◆ **Work to be completed**
Duplicate everything in the stem cell passage below, from "These groundbreaking discoveries" down to "recognition for it!".

◆ **Source text**
One of the other considerations is that it is much more practical and easy to put into practice in the clinic. Often iPS cells are taken from the skin or other tissues, which can require surgery such as a biopsy. These tissue biopsies are undesirable particularly for children and the elderly whereas taking blood samples is routine for all patients.

Dr Rana, a lecturer in Regenerative Medicine, put great emphasis on the need for a cautious approach at this early stage as there as still many safety issues that need to be overcome.
“The ultimate aim is to grow tissue … which we can use in replacement therapies, that would be ideal.”
“But a really important step is, rather than simple think about the technology in a laboratory, transfer it into a clinic and make it useful for everybody.”

Tuesday, October 16, 2012

Nobel Prize in medicine 2012 for Yamanaka and Gurdon

The Nobel Prize in Physiology or Medicine 2012 was awarded jointly to Sir John B. Gurdon and Shinya Yamanaka "for the discovery that mature cells can be reprogrammed to become pluripotent"

The Nobel Prize recognizes two scientists who discovered that mature, specialised cells can be reprogrammed to become immature cells capable of developing into all tissues of the body. Their findings have revolutionised our understanding of how cells and organisms develop.

John B. Gurdon discovered in 1962 that the specialisation of cells is reversible. In a classic experiment, he replaced the immature cell nucleus in an egg cell of a frog with the nucleus from a mature intestinal cell. This modified egg cell developed into a normal tadpole. The DNA of the mature cell still had all the information needed to develop all cells in the frog.

Shinya Yamanaka discovered more than 40 years later, in 2006, how intact mature cells in mice could be reprogrammed to become immature stem cells. Surprisingly, by introducing only a few genes, he could reprogram mature cells to become pluripotent stem cells, i.e. immature cells that are able to develop into all types of cells in the body.

These groundbreaking discoveries have completely changed our view of the development and cellular specialisation. We now understand that the mature cell does not have to be confined forever to its specialised state. Textbooks have been rewritten and new research fields have been established. By reprogramming human cells, scientists have created new opportunities to study diseases and develop methods for diagnosis and therapy.

I think anyone who is remotely interested in stem cells will recognise the important contributions these two scientists have made to this field and it's about time they got some recognition for it!

◆ **Dataset content**
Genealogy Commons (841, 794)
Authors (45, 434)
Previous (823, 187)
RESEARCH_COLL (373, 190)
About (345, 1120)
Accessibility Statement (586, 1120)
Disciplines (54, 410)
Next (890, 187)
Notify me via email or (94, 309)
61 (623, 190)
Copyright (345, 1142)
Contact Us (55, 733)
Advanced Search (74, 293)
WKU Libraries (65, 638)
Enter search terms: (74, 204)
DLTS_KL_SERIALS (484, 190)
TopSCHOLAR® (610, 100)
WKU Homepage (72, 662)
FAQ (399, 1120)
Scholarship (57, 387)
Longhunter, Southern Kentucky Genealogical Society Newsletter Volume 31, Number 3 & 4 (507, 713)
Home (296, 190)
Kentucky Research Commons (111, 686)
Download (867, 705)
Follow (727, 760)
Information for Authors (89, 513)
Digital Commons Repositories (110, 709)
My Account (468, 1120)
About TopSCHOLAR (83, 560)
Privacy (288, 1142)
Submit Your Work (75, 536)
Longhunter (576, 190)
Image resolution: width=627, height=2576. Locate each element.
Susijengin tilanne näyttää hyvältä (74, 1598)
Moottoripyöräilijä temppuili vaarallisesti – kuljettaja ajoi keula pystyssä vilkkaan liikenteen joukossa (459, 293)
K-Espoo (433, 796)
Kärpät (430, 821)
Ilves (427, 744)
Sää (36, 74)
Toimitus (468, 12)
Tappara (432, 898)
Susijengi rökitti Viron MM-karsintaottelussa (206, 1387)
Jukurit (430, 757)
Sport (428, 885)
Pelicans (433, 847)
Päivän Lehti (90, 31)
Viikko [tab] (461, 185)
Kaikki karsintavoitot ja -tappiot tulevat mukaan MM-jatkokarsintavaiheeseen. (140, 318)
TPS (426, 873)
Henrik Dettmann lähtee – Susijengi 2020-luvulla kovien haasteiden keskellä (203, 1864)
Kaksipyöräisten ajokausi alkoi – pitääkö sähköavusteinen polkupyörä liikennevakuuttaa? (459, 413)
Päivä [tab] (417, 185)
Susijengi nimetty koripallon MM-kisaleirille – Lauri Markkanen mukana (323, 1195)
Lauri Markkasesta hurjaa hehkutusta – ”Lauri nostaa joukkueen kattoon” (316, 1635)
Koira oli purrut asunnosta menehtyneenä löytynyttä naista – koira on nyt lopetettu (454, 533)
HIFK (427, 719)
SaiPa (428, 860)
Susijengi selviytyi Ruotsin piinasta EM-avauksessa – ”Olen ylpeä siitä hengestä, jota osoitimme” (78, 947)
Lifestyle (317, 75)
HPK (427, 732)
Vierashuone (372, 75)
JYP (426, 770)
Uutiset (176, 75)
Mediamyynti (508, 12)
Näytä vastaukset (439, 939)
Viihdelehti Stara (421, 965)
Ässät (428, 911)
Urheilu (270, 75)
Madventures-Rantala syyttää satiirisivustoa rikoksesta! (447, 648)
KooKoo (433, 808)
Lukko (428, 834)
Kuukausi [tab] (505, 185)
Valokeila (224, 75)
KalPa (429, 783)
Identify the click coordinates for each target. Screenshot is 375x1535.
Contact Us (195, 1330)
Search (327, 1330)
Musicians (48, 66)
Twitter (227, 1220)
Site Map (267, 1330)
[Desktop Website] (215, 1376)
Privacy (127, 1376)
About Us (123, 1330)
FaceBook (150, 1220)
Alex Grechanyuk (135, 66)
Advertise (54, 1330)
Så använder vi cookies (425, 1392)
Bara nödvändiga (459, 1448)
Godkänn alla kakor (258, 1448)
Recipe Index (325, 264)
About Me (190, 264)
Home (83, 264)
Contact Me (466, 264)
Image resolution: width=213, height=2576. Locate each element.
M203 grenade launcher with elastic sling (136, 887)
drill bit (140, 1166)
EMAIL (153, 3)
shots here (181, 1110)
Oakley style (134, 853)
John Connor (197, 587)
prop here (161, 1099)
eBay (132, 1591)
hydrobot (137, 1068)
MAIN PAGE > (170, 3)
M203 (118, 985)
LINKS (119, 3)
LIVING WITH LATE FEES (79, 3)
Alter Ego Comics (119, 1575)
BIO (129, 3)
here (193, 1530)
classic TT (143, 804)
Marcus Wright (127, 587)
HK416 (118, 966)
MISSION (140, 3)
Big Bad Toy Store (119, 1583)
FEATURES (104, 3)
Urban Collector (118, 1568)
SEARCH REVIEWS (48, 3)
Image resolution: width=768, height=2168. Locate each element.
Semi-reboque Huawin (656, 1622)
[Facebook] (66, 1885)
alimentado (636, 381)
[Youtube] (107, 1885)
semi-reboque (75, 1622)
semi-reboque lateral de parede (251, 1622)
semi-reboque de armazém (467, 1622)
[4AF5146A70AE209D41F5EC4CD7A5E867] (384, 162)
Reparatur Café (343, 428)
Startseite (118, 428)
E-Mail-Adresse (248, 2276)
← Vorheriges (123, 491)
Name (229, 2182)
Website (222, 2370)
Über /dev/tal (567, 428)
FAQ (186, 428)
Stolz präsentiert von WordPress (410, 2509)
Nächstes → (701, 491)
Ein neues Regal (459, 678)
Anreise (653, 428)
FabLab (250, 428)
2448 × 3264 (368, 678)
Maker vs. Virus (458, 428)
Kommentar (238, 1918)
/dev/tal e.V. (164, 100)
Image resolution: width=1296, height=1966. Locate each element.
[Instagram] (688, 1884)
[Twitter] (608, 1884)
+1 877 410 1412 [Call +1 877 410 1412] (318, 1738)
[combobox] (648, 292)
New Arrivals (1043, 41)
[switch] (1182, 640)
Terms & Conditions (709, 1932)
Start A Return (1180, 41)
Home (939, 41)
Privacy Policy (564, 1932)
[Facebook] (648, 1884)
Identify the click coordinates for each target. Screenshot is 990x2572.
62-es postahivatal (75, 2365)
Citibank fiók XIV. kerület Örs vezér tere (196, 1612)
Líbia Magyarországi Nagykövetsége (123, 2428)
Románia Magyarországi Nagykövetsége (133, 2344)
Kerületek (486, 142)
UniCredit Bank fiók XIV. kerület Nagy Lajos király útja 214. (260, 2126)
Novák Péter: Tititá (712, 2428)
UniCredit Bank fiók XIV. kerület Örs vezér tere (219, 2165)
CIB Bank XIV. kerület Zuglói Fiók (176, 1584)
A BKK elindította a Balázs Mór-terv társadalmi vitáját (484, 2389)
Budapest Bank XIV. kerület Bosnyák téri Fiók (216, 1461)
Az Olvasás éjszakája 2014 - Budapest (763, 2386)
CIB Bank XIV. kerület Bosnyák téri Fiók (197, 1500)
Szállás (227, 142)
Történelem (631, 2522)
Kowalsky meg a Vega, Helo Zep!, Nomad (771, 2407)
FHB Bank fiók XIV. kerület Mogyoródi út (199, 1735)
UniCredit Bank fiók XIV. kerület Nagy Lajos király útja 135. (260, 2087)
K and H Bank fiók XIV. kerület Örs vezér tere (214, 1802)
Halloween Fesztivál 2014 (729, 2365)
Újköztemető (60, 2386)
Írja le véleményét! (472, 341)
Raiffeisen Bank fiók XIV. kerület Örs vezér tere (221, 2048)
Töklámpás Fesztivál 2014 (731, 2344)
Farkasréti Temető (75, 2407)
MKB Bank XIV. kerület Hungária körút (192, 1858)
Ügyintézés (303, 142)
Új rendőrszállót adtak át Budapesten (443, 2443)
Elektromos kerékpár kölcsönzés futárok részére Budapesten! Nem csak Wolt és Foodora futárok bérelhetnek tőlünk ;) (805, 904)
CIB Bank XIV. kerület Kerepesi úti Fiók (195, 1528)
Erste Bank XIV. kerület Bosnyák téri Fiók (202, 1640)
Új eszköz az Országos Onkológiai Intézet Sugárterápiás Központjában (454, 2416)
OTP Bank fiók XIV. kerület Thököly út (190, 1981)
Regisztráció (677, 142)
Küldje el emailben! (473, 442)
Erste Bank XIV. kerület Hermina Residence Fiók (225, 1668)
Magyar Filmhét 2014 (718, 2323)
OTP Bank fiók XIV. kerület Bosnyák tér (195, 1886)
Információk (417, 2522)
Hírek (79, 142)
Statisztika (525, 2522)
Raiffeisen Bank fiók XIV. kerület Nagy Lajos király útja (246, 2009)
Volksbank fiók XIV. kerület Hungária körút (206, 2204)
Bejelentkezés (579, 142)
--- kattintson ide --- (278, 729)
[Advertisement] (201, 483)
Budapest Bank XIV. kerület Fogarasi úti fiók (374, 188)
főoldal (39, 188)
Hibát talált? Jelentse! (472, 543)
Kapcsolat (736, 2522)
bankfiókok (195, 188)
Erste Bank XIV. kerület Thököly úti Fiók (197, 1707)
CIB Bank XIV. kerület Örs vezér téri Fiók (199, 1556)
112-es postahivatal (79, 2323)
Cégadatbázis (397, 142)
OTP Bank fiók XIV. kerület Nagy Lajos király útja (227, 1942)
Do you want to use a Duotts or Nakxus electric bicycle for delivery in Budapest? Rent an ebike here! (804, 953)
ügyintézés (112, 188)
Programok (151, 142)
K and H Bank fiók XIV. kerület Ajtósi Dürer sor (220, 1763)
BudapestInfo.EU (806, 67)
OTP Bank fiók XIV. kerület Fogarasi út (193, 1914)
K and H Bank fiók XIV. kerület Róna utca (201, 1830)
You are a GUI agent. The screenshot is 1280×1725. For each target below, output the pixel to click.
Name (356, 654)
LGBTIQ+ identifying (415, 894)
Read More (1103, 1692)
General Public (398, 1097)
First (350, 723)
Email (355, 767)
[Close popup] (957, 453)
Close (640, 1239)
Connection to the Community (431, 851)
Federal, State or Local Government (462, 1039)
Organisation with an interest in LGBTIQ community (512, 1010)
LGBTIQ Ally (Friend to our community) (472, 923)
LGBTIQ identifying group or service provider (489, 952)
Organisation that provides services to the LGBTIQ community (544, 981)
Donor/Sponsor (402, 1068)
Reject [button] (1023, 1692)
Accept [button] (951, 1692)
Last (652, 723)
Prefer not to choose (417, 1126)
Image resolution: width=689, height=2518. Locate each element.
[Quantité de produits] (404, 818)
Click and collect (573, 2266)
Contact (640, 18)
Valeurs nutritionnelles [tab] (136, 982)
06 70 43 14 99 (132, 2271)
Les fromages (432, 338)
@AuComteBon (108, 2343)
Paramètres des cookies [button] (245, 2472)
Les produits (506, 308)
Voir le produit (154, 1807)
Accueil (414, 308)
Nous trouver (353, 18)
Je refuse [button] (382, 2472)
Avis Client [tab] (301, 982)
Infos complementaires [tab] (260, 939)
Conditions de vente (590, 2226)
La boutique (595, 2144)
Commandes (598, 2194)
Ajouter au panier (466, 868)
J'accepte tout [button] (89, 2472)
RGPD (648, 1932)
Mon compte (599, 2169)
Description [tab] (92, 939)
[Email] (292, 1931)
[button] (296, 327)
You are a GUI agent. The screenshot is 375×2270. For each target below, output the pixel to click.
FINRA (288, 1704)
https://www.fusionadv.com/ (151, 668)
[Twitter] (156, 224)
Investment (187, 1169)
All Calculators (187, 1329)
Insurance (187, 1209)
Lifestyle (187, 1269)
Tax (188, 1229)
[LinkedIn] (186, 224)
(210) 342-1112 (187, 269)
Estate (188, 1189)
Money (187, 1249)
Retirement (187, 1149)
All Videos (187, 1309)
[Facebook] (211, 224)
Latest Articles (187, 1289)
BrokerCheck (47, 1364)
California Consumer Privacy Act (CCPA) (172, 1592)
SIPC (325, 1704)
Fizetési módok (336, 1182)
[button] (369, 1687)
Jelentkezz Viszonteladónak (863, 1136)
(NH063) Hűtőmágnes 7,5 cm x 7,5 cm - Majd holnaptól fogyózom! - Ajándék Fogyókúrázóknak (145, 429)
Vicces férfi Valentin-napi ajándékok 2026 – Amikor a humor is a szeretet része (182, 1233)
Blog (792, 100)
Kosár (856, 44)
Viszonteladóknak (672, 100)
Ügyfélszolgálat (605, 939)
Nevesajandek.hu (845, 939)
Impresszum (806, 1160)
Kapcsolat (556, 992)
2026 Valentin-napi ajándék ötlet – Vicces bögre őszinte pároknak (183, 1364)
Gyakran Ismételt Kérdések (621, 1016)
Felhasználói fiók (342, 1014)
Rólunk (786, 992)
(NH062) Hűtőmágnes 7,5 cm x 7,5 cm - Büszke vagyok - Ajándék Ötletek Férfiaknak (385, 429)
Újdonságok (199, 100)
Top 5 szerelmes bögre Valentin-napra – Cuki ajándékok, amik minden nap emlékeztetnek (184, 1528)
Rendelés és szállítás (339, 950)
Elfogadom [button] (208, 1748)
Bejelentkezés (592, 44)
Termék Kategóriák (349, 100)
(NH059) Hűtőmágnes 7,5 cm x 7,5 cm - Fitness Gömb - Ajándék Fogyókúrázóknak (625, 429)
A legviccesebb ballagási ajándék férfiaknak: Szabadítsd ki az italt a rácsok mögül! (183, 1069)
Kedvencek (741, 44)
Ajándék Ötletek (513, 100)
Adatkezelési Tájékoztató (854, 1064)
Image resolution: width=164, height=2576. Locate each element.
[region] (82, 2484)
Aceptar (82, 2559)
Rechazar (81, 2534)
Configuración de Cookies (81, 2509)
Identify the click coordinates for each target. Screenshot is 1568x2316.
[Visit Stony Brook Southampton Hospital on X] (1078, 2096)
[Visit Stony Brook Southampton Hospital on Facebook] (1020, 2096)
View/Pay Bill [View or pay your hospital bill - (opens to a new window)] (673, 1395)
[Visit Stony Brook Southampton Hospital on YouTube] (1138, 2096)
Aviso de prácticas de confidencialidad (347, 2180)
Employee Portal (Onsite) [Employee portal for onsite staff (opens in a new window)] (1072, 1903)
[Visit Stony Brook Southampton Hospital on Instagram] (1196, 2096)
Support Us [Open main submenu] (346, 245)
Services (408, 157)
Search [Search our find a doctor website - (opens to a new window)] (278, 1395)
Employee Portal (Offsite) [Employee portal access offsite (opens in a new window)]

◆ **Answer for the task**
These groundbreaking discoveries have completely changed our view of the development and cellular specialisation. We now understand that the mature cell does not have to be confined forever to its specialised state. Textbooks have been rewritten and new research fields have been established. By reprogramming human cells, scientists have created new opportunities to study diseases and develop methods for diagnosis and therapy.

I think anyone who is remotely interested in stem cells will recognise the important contributions these two scientists have made to this field and it's about time they got some recognition for it!